--- Raw records ---
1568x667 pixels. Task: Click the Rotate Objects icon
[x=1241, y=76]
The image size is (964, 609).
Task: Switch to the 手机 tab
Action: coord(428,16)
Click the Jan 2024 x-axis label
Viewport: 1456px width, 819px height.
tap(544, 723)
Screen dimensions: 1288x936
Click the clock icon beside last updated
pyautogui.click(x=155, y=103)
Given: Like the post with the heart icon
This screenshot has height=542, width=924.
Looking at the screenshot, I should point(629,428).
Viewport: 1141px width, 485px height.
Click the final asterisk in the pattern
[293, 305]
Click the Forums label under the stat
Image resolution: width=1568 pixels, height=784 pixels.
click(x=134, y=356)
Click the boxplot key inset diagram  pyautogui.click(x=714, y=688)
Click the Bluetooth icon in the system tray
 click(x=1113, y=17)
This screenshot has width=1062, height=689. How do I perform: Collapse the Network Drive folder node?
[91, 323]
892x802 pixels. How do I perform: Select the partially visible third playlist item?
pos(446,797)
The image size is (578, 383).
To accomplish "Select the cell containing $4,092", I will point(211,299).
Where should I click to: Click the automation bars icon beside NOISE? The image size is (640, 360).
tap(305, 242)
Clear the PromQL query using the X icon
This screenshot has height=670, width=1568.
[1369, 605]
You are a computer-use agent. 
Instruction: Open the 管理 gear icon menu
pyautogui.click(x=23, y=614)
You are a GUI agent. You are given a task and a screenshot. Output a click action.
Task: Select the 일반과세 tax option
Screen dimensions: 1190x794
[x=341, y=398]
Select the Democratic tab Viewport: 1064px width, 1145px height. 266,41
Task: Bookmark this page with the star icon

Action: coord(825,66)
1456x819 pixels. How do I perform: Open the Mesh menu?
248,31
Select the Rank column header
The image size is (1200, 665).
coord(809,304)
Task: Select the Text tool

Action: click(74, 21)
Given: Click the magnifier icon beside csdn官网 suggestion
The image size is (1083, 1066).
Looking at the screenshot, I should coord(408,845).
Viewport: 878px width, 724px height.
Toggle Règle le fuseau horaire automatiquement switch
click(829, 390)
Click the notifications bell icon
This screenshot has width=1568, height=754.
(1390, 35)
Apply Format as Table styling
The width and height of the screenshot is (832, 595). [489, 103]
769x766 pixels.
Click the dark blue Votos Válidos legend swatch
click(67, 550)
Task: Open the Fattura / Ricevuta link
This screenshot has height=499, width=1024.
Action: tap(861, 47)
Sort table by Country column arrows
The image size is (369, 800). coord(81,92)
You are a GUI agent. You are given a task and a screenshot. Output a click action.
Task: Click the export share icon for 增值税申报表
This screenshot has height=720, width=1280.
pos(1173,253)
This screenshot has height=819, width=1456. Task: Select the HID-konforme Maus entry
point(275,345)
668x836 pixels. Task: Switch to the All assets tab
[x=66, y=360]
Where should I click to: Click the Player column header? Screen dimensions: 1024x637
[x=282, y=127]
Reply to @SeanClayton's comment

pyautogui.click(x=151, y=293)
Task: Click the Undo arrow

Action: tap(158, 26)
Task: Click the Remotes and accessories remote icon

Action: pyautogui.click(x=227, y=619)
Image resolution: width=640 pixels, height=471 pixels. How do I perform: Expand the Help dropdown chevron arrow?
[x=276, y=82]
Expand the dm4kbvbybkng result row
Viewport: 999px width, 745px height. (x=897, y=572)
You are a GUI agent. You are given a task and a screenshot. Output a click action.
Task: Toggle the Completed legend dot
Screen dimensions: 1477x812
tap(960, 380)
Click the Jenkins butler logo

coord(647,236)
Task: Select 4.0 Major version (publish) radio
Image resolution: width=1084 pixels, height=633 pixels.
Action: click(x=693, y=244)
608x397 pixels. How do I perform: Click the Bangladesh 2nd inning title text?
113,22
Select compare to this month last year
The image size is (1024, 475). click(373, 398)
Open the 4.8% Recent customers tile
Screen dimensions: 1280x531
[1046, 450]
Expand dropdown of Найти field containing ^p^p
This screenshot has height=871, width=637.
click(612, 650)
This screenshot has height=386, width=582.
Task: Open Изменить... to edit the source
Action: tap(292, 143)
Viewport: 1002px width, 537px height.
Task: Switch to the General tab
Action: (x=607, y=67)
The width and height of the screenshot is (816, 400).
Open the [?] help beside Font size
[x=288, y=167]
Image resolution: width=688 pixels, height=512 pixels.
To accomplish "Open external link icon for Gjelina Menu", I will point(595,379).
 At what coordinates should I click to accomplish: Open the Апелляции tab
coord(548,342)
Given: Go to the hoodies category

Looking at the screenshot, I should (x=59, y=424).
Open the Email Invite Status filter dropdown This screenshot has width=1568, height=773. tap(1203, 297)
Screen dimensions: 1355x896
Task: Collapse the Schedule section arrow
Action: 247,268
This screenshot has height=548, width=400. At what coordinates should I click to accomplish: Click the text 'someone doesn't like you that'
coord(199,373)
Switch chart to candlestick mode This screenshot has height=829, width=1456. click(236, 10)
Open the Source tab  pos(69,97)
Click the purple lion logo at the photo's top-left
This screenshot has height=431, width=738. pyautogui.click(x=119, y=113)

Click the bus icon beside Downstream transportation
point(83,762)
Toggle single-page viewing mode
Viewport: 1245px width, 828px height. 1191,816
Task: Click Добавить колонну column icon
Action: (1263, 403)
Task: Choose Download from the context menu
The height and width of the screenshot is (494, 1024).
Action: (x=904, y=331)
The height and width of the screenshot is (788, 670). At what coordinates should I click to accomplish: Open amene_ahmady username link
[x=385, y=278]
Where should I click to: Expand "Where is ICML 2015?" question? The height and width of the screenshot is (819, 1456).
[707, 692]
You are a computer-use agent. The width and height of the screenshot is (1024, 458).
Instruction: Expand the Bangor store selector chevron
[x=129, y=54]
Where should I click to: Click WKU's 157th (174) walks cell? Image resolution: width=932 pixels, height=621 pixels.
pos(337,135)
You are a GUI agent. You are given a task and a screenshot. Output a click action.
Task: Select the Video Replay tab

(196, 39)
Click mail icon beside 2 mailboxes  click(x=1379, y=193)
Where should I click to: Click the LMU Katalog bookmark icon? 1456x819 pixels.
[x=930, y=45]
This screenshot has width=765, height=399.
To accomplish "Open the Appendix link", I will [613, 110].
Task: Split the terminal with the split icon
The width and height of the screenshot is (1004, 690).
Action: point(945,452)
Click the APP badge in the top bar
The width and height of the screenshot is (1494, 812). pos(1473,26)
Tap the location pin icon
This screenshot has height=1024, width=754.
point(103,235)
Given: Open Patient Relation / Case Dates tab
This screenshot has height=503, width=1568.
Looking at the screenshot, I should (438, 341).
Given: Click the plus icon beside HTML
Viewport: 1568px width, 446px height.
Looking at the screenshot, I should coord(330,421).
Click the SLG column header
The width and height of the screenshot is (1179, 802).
---
▸ Request: Rewrite all of the data above, replacing "magnifier" with "magnifying glass". Keep everything else unchanged.

▸ Exercise solution:
1568x667 pixels. Task: Click the Rotate Objects icon
[x=1241, y=76]
The image size is (964, 609).
Task: Switch to the 手机 tab
Action: coord(428,16)
Click the Jan 2024 x-axis label
Viewport: 1456px width, 819px height.
tap(544, 723)
Screen dimensions: 1288x936
Click the clock icon beside last updated
pyautogui.click(x=155, y=103)
Given: Like the post with the heart icon
This screenshot has height=542, width=924.
Looking at the screenshot, I should point(629,428).
Viewport: 1141px width, 485px height.
Click the final asterisk in the pattern
[293, 305]
Click the Forums label under the stat
Image resolution: width=1568 pixels, height=784 pixels.
click(x=134, y=356)
Click the boxplot key inset diagram  pyautogui.click(x=714, y=688)
Click the Bluetooth icon in the system tray
 click(x=1113, y=17)
This screenshot has width=1062, height=689. How do I perform: Collapse the Network Drive folder node?
[91, 323]
892x802 pixels. How do I perform: Select the partially visible third playlist item?
pos(446,797)
The image size is (578, 383).
To accomplish "Select the cell containing $4,092", I will point(211,299).
Where should I click to: Click the automation bars icon beside NOISE? The image size is (640, 360).
tap(305, 242)
Clear the PromQL query using the X icon
This screenshot has height=670, width=1568.
[1369, 605]
You are a computer-use agent. 
Instruction: Open the 管理 gear icon menu
pyautogui.click(x=23, y=614)
You are a GUI agent. You are given a task and a screenshot. Output a click action.
Task: Select the 일반과세 tax option
Screen dimensions: 1190x794
[x=341, y=398]
Select the Democratic tab Viewport: 1064px width, 1145px height. 266,41
Task: Bookmark this page with the star icon

Action: coord(825,66)
1456x819 pixels. How do I perform: Open the Mesh menu?
248,31
Select the Rank column header
The image size is (1200, 665).
coord(809,304)
Task: Select the Text tool

Action: click(74, 21)
Given: Click the magnifying glass icon beside csdn官网 suggestion
The image size is (1083, 1066).
Looking at the screenshot, I should coord(408,845).
Viewport: 878px width, 724px height.
Toggle Règle le fuseau horaire automatiquement switch
click(829, 390)
Click the notifications bell icon
This screenshot has width=1568, height=754.
(1390, 35)
Apply Format as Table styling
The width and height of the screenshot is (832, 595). [489, 103]
769x766 pixels.
Click the dark blue Votos Válidos legend swatch
click(67, 550)
Task: Open the Fattura / Ricevuta link
This screenshot has height=499, width=1024.
Action: tap(861, 47)
Sort table by Country column arrows
The image size is (369, 800). coord(81,92)
You are a GUI agent. You are given a task and a screenshot. Output a click action.
Task: Click the export share icon for 增值税申报表
This screenshot has height=720, width=1280.
pos(1173,253)
This screenshot has height=819, width=1456. Task: Select the HID-konforme Maus entry
point(275,345)
668x836 pixels. Task: Switch to the All assets tab
[x=66, y=360]
Where should I click to: Click the Player column header? Screen dimensions: 1024x637
[x=282, y=127]
Reply to @SeanClayton's comment

pyautogui.click(x=151, y=293)
Task: Click the Undo arrow

Action: tap(158, 26)
Task: Click the Remotes and accessories remote icon

Action: pyautogui.click(x=227, y=619)
Image resolution: width=640 pixels, height=471 pixels. How do I perform: Expand the Help dropdown chevron arrow?
[x=276, y=82]
Expand the dm4kbvbybkng result row
Viewport: 999px width, 745px height. (x=897, y=572)
You are a GUI agent. You are given a task and a screenshot. Output a click action.
Task: Toggle the Completed legend dot
Screen dimensions: 1477x812
tap(960, 380)
Click the Jenkins butler logo

coord(647,236)
Task: Select 4.0 Major version (publish) radio
Image resolution: width=1084 pixels, height=633 pixels.
Action: click(x=693, y=244)
608x397 pixels. How do I perform: Click the Bangladesh 2nd inning title text?
113,22
Select compare to this month last year
The image size is (1024, 475). click(373, 398)
Open the 4.8% Recent customers tile
Screen dimensions: 1280x531
[1046, 450]
Expand dropdown of Найти field containing ^p^p
This screenshot has height=871, width=637.
click(612, 650)
This screenshot has height=386, width=582.
Task: Open Изменить... to edit the source
Action: tap(292, 143)
Viewport: 1002px width, 537px height.
Task: Switch to the General tab
Action: (x=607, y=67)
The width and height of the screenshot is (816, 400).
Open the [?] help beside Font size
[x=288, y=167]
Image resolution: width=688 pixels, height=512 pixels.
To accomplish "Open external link icon for Gjelina Menu", I will point(595,379).
 At what coordinates should I click to accomplish: Open the Апелляции tab
coord(548,342)
Given: Go to the hoodies category

Looking at the screenshot, I should (x=59, y=424).
Open the Email Invite Status filter dropdown This screenshot has width=1568, height=773. tap(1203, 297)
Screen dimensions: 1355x896
Task: Collapse the Schedule section arrow
Action: 247,268
This screenshot has height=548, width=400. At what coordinates should I click to accomplish: Click the text 'someone doesn't like you that'
coord(199,373)
Switch chart to candlestick mode This screenshot has height=829, width=1456. click(236, 10)
Open the Source tab  pos(69,97)
Click the purple lion logo at the photo's top-left
This screenshot has height=431, width=738. pyautogui.click(x=119, y=113)

Click the bus icon beside Downstream transportation
point(83,762)
Toggle single-page viewing mode
Viewport: 1245px width, 828px height. 1191,816
Task: Click Добавить колонну column icon
Action: (1263, 403)
Task: Choose Download from the context menu
The height and width of the screenshot is (494, 1024).
Action: (x=904, y=331)
The height and width of the screenshot is (788, 670). At what coordinates should I click to accomplish: Open amene_ahmady username link
[x=385, y=278]
Where should I click to: Expand "Where is ICML 2015?" question? The height and width of the screenshot is (819, 1456).
[707, 692]
You are a computer-use agent. The width and height of the screenshot is (1024, 458).
Instruction: Expand the Bangor store selector chevron
[x=129, y=54]
Where should I click to: Click WKU's 157th (174) walks cell? Image resolution: width=932 pixels, height=621 pixels.
pos(337,135)
You are a GUI agent. You are given a task and a screenshot. Output a click action.
Task: Select the Video Replay tab

(196, 39)
Click mail icon beside 2 mailboxes  click(x=1379, y=193)
Where should I click to: Click the LMU Katalog bookmark icon? 1456x819 pixels.
[x=930, y=45]
This screenshot has width=765, height=399.
To accomplish "Open the Appendix link", I will [613, 110].
Task: Split the terminal with the split icon
The width and height of the screenshot is (1004, 690).
Action: point(945,452)
Click the APP badge in the top bar
The width and height of the screenshot is (1494, 812). pos(1473,26)
Tap the location pin icon
This screenshot has height=1024, width=754.
point(103,235)
Given: Open Patient Relation / Case Dates tab
This screenshot has height=503, width=1568.
Looking at the screenshot, I should (438, 341).
Given: Click the plus icon beside HTML
Viewport: 1568px width, 446px height.
Looking at the screenshot, I should coord(330,421).
Click the SLG column header
The width and height of the screenshot is (1179, 802).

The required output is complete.